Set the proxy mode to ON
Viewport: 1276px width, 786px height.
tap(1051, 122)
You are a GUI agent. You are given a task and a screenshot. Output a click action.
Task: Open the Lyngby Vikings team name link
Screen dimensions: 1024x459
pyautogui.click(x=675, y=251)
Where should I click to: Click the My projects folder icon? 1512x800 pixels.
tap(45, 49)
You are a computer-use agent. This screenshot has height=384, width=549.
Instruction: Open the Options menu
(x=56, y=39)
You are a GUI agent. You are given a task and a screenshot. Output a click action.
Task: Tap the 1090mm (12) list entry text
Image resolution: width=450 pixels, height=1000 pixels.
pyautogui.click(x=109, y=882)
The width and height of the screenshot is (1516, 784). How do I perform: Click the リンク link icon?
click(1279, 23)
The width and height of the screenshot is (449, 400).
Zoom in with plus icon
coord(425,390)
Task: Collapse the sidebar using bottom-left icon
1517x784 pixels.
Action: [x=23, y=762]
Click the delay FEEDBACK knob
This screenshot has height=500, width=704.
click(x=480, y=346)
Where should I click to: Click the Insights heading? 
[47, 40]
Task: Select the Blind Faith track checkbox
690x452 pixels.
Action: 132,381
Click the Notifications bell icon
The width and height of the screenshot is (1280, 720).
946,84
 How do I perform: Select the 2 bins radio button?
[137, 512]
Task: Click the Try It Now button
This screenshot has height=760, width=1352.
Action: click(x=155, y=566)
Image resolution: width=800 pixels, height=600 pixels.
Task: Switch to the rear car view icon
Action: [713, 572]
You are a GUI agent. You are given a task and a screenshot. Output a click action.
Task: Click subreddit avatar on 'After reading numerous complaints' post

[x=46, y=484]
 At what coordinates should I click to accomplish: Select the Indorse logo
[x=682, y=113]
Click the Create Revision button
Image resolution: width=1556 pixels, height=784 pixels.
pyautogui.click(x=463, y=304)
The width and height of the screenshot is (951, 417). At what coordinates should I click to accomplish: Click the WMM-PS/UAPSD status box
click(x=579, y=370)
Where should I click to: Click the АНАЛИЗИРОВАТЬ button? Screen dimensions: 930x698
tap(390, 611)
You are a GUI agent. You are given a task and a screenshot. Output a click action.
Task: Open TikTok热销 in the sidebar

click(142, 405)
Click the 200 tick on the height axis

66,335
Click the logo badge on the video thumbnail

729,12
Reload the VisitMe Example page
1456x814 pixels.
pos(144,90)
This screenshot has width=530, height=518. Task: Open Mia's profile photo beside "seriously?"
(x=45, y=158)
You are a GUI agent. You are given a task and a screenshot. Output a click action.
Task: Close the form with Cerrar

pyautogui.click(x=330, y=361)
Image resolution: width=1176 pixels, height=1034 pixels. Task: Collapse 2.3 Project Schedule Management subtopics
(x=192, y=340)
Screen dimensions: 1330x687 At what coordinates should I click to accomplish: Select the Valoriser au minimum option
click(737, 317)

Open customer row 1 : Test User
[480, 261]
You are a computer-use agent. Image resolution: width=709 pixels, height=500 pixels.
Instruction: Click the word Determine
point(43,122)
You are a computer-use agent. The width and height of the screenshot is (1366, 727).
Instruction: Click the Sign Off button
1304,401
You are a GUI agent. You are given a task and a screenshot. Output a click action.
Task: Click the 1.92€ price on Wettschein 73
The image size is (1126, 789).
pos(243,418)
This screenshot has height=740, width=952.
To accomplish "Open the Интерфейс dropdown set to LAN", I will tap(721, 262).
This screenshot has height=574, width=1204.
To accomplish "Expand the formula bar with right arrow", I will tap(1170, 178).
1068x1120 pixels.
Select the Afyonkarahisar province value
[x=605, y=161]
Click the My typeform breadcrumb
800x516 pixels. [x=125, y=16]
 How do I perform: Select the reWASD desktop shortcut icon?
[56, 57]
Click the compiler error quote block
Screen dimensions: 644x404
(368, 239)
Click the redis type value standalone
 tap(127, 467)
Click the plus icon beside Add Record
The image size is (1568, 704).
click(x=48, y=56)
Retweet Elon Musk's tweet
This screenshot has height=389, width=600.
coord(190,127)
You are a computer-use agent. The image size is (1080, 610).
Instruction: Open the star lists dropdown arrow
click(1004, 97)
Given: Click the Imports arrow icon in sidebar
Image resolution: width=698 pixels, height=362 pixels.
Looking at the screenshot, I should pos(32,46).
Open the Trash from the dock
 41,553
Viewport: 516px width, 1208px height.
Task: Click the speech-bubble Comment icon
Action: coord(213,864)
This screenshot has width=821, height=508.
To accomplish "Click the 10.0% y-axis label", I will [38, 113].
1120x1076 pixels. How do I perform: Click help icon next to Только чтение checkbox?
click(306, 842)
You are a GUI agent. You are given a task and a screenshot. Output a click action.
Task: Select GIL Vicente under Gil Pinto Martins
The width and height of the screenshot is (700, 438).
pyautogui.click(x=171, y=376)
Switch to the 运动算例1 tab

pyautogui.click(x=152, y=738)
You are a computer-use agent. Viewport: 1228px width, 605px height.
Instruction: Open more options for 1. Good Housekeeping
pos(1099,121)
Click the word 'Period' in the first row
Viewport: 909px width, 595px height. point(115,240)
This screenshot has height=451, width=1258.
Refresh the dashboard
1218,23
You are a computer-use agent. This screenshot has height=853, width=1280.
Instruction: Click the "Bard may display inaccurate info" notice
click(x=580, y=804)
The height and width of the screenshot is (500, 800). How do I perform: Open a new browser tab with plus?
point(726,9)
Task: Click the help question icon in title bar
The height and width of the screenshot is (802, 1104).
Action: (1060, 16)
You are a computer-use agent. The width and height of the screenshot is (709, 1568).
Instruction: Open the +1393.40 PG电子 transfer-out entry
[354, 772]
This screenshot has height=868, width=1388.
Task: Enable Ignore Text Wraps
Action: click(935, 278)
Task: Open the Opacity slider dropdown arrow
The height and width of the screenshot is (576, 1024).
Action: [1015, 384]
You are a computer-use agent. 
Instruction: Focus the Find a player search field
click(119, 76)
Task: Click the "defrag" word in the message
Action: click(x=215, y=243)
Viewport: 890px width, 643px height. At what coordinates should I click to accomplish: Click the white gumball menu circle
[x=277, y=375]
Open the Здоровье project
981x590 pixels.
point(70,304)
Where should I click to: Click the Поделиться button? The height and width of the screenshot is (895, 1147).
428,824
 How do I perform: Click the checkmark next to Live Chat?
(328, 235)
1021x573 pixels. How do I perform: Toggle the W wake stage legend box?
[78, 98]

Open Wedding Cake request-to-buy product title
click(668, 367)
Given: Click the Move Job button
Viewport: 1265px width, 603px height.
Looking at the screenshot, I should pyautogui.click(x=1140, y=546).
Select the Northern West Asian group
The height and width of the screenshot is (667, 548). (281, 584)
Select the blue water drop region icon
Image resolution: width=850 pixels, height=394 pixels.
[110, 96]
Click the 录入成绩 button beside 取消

### TASK PROMPT
Could all of the entries be retyped word for word?

### RESPONSE
Set the proxy mode to ON
Viewport: 1276px width, 786px height.
tap(1051, 122)
You are a GUI agent. You are given a task and a screenshot. Output a click action.
Task: Open the Lyngby Vikings team name link
Screen dimensions: 1024x459
pyautogui.click(x=675, y=251)
Where should I click to: Click the My projects folder icon? 1512x800 pixels.
tap(45, 49)
You are a computer-use agent. This screenshot has height=384, width=549.
Instruction: Open the Options menu
(x=56, y=39)
You are a GUI agent. You are given a task and a screenshot. Output a click action.
Task: Tap the 1090mm (12) list entry text
Image resolution: width=450 pixels, height=1000 pixels.
pyautogui.click(x=109, y=882)
The width and height of the screenshot is (1516, 784). How do I perform: Click the リンク link icon?
click(1279, 23)
The width and height of the screenshot is (449, 400).
Zoom in with plus icon
coord(425,390)
Task: Collapse the sidebar using bottom-left icon
1517x784 pixels.
Action: [x=23, y=762]
Click the delay FEEDBACK knob
This screenshot has height=500, width=704.
click(x=480, y=346)
Where should I click to: Click the Insights heading? 
[47, 40]
Task: Select the Blind Faith track checkbox
690x452 pixels.
Action: 132,381
Click the Notifications bell icon
The width and height of the screenshot is (1280, 720).
946,84
 How do I perform: Select the 2 bins radio button?
[137, 512]
Task: Click the Try It Now button
This screenshot has height=760, width=1352.
Action: click(x=155, y=566)
Image resolution: width=800 pixels, height=600 pixels.
Task: Switch to the rear car view icon
Action: [713, 572]
You are a GUI agent. You are given a task and a screenshot. Output a click action.
Task: Click subreddit avatar on 'After reading numerous complaints' post

[x=46, y=484]
 At what coordinates should I click to accomplish: Select the Indorse logo
[x=682, y=113]
Click the Create Revision button
Image resolution: width=1556 pixels, height=784 pixels.
pyautogui.click(x=463, y=304)
The width and height of the screenshot is (951, 417). At what coordinates should I click to accomplish: Click the WMM-PS/UAPSD status box
click(x=579, y=370)
Where should I click to: Click the АНАЛИЗИРОВАТЬ button? Screen dimensions: 930x698
tap(390, 611)
You are a GUI agent. You are given a task and a screenshot. Output a click action.
Task: Open TikTok热销 in the sidebar

click(142, 405)
Click the 200 tick on the height axis

66,335
Click the logo badge on the video thumbnail

729,12
Reload the VisitMe Example page
1456x814 pixels.
pos(144,90)
This screenshot has width=530, height=518. Task: Open Mia's profile photo beside "seriously?"
(x=45, y=158)
You are a GUI agent. You are given a task and a screenshot. Output a click action.
Task: Close the form with Cerrar

pyautogui.click(x=330, y=361)
Image resolution: width=1176 pixels, height=1034 pixels. Task: Collapse 2.3 Project Schedule Management subtopics
(x=192, y=340)
Screen dimensions: 1330x687 At what coordinates should I click to accomplish: Select the Valoriser au minimum option
click(737, 317)

Open customer row 1 : Test User
[480, 261]
You are a computer-use agent. Image resolution: width=709 pixels, height=500 pixels.
Instruction: Click the word Determine
point(43,122)
You are a computer-use agent. The width and height of the screenshot is (1366, 727).
Instruction: Click the Sign Off button
1304,401
You are a GUI agent. You are given a task and a screenshot. Output a click action.
Task: Click the 1.92€ price on Wettschein 73
The image size is (1126, 789).
pos(243,418)
This screenshot has height=740, width=952.
To accomplish "Open the Интерфейс dropdown set to LAN", I will tap(721, 262).
This screenshot has height=574, width=1204.
To accomplish "Expand the formula bar with right arrow", I will tap(1170, 178).
1068x1120 pixels.
Select the Afyonkarahisar province value
[x=605, y=161]
Click the My typeform breadcrumb
800x516 pixels. [x=125, y=16]
 How do I perform: Select the reWASD desktop shortcut icon?
[56, 57]
Click the compiler error quote block
Screen dimensions: 644x404
(368, 239)
Click the redis type value standalone
 tap(127, 467)
Click the plus icon beside Add Record
The image size is (1568, 704).
click(x=48, y=56)
Retweet Elon Musk's tweet
This screenshot has height=389, width=600.
coord(190,127)
You are a computer-use agent. The image size is (1080, 610).
Instruction: Open the star lists dropdown arrow
click(1004, 97)
Given: Click the Imports arrow icon in sidebar
Image resolution: width=698 pixels, height=362 pixels.
Looking at the screenshot, I should pos(32,46).
Open the Trash from the dock
 41,553
Viewport: 516px width, 1208px height.
Task: Click the speech-bubble Comment icon
Action: coord(213,864)
This screenshot has width=821, height=508.
To accomplish "Click the 10.0% y-axis label", I will [38, 113].
1120x1076 pixels. How do I perform: Click help icon next to Только чтение checkbox?
click(306, 842)
You are a GUI agent. You are given a task and a screenshot. Output a click action.
Task: Select GIL Vicente under Gil Pinto Martins
The width and height of the screenshot is (700, 438).
pyautogui.click(x=171, y=376)
Switch to the 运动算例1 tab

pyautogui.click(x=152, y=738)
You are a computer-use agent. Viewport: 1228px width, 605px height.
Instruction: Open more options for 1. Good Housekeeping
pos(1099,121)
Click the word 'Period' in the first row
Viewport: 909px width, 595px height. point(115,240)
This screenshot has height=451, width=1258.
Refresh the dashboard
1218,23
You are a computer-use agent. This screenshot has height=853, width=1280.
Instruction: Click the "Bard may display inaccurate info" notice
click(x=580, y=804)
The height and width of the screenshot is (500, 800). How do I perform: Open a new browser tab with plus?
point(726,9)
Task: Click the help question icon in title bar
The height and width of the screenshot is (802, 1104).
Action: (1060, 16)
You are a computer-use agent. The width and height of the screenshot is (709, 1568).
Instruction: Open the +1393.40 PG电子 transfer-out entry
[354, 772]
This screenshot has height=868, width=1388.
Task: Enable Ignore Text Wraps
Action: click(935, 278)
Task: Open the Opacity slider dropdown arrow
The height and width of the screenshot is (576, 1024).
Action: [1015, 384]
You are a computer-use agent. 
Instruction: Focus the Find a player search field
click(119, 76)
Task: Click the "defrag" word in the message
Action: click(x=215, y=243)
Viewport: 890px width, 643px height. At what coordinates should I click to accomplish: Click the white gumball menu circle
[x=277, y=375]
Open the Здоровье project
981x590 pixels.
point(70,304)
Where should I click to: Click the Поделиться button? The height and width of the screenshot is (895, 1147).
428,824
 How do I perform: Click the checkmark next to Live Chat?
(328, 235)
1021x573 pixels. How do I perform: Toggle the W wake stage legend box?
[78, 98]

Open Wedding Cake request-to-buy product title
click(668, 367)
Given: Click the Move Job button
Viewport: 1265px width, 603px height.
Looking at the screenshot, I should pyautogui.click(x=1140, y=546).
Select the Northern West Asian group
The height and width of the screenshot is (667, 548). (281, 584)
Select the blue water drop region icon
Image resolution: width=850 pixels, height=394 pixels.
[110, 96]
Click the 录入成绩 button beside 取消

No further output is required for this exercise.